One of our favorite events at Scentsy Family Reunion is our 5K fun run. And this year’s Home Run Fun Run – our fifth annual! – is just 12 weeks away! No matter what your current fitness level is, there’s plenty of time to train!
Whether this is your first 5K or your 50th, here are some tips to get ready for the race:
- Space is limited, so register on the Events tab of your Workstation. You can choose whether you want to walk, run or jog the course, so choose a level that’s challenging but realistic. Registration is $35 and includes a Home Run Fun Run T-shirt. If you’re bringing a guest to Reunion, they can register, too!
- Set a goal. Whether you want to be able to walk or jog the entire course, beat last year’s time or record a personal best, write down your goal for the race and post it somewhere you’ll see it every day (like your bathroom mirror or the fridge). You can also post your goal to your social media accounts to get support and stay accountable.
- Select appropriate footwear. Many injuries can be prevented by wearing the right shoes for your body and activity, so go to a running store and get fitted for a pair that will provide you with the proper support. Since feet swell throughout the day, try on shoes at the end of the day when your feet are at their largest. Remember to bring along a pair of socks similar to what you plan to wear when you train. That means unless you plan to wear nylons with your sneakers, those little disposable booties at the shoe store won’t cut it. Finally, there’s no such thing as “breaking in” your running shoes. They should be comfortable from your very first step – no pinching, pressure, rubbing or friction.
- Make a plan. There are literally hundreds of Couch to 5K apps and training plans online — and many are free! — so choose one that matches your goal and fitness level.
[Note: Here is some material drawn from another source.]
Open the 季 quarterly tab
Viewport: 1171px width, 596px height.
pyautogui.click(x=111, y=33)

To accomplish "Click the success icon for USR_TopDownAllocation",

Train at least three times a week on nonconsecutive days so your muscles have time to recover. You can train by running a specific distance (use an app or website like mapmyrun.com) or running for a specific length of time (20-30 minutes is a good start). Mark the days you’ll train on your calendar and then DO it. It’s okay to miss a training session once in a while because, life, but make it up as soon as you can
- Get an accountability buddy. Having a workout buddy to hold you accountable is a great way to follow through with your training plan. If you have a friend or family member who can actually train with you, awesome. You can exchange training schedules with long-distance friends or teammates, too. Send a quick text on their scheduled training days to make sure they stay on track (no pun intended), and let them know how your training is going.
- Start slow. Running a mile or two on the first day and being so sore you can’t walk for the next three days is a recipe for failure. Start by alternating 60 seconds of walking and 90 seconds of jogging, and increasing the length and intensity of your jogging as your fitness improves.
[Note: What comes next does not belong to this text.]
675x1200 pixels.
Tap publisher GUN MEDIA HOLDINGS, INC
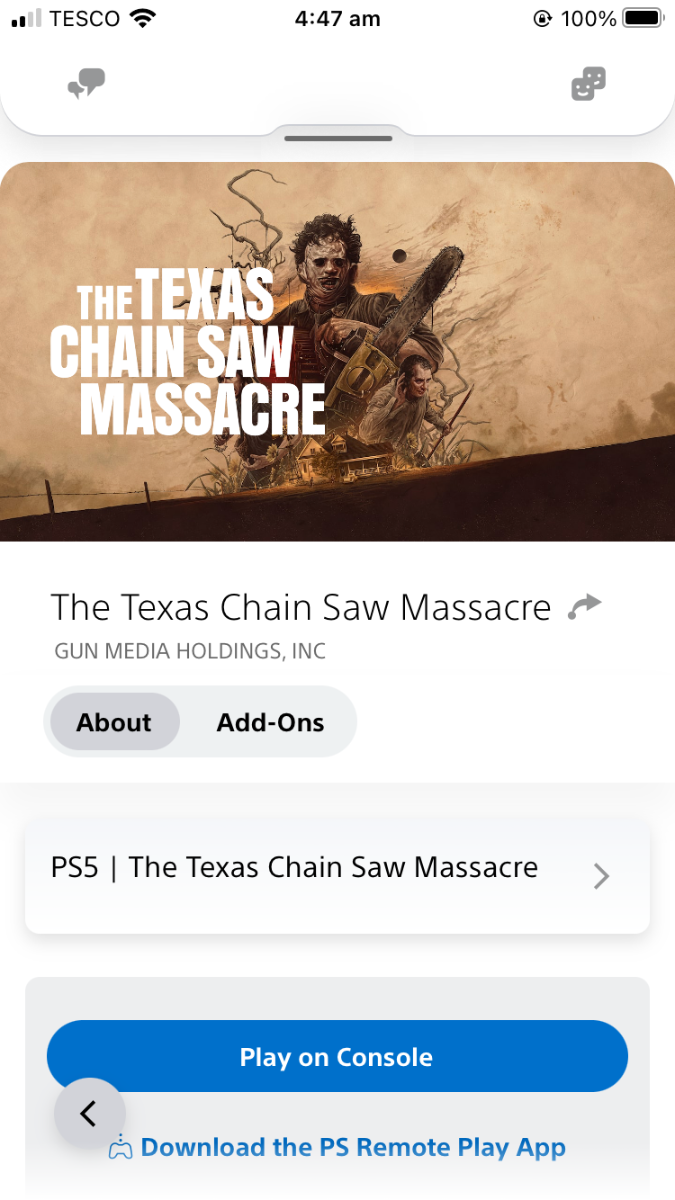pyautogui.click(x=190, y=652)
- The best – and easiest – advice is to drink at least 6-8 glasses of water each day. Water not only prevents dehydration, it also helps your body flush out toxins and is great for your skin, so drink a few ounces before and after each training session.
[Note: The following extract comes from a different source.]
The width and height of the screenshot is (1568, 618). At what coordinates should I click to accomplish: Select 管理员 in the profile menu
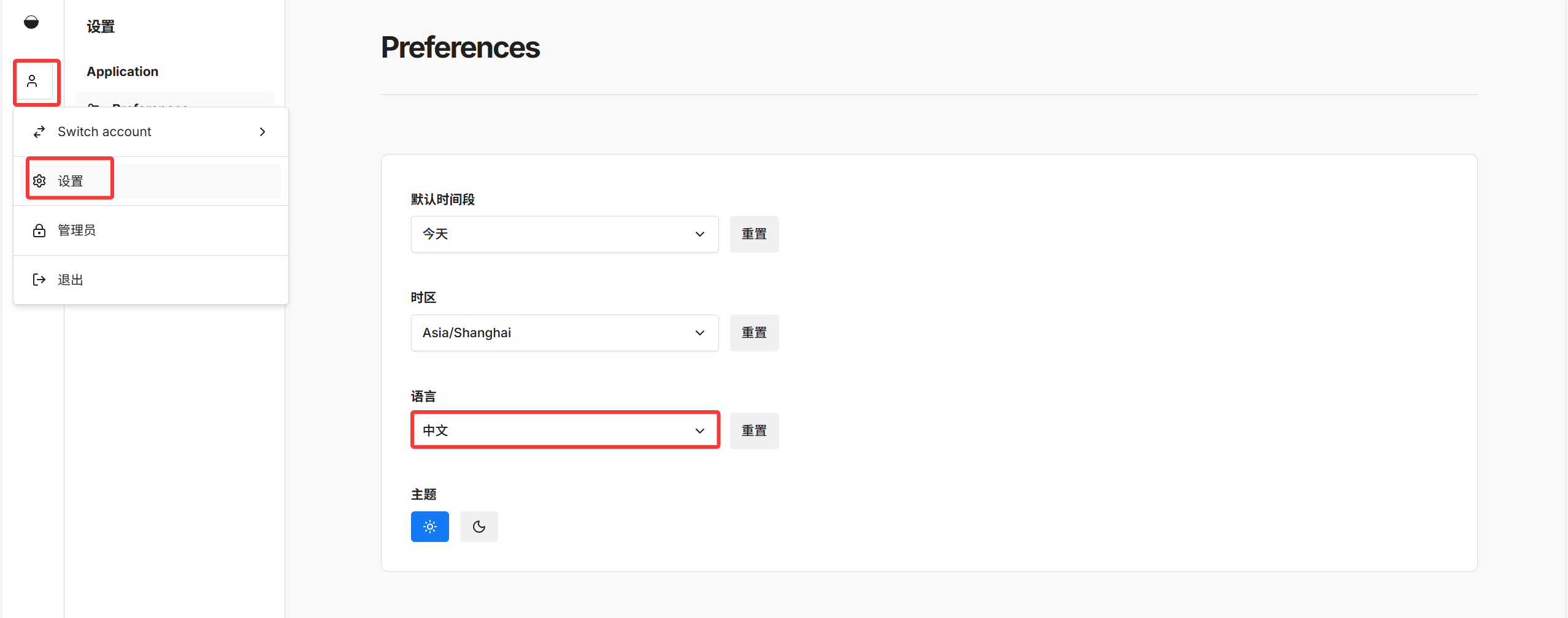[77, 231]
- Record your progress. Keep track of your time and distance, and how you felt during your training sessions. Cross off the days leading up to the event, and reward yourself with a healthy treat.
After all that hard work, there’s nothing better than crossing the finish line and knowing you’ve accomplished your goal. So register for the Home Run Fun Run on the Events tab in your Workstation, get fitted for some good shoes, find a plan that works for you, and start training today. Don’t forget to share your progress on Instagram using #HomeRunFunRun, and tell us your best training tips in the comments section.
See you at the finish line in Kansas City!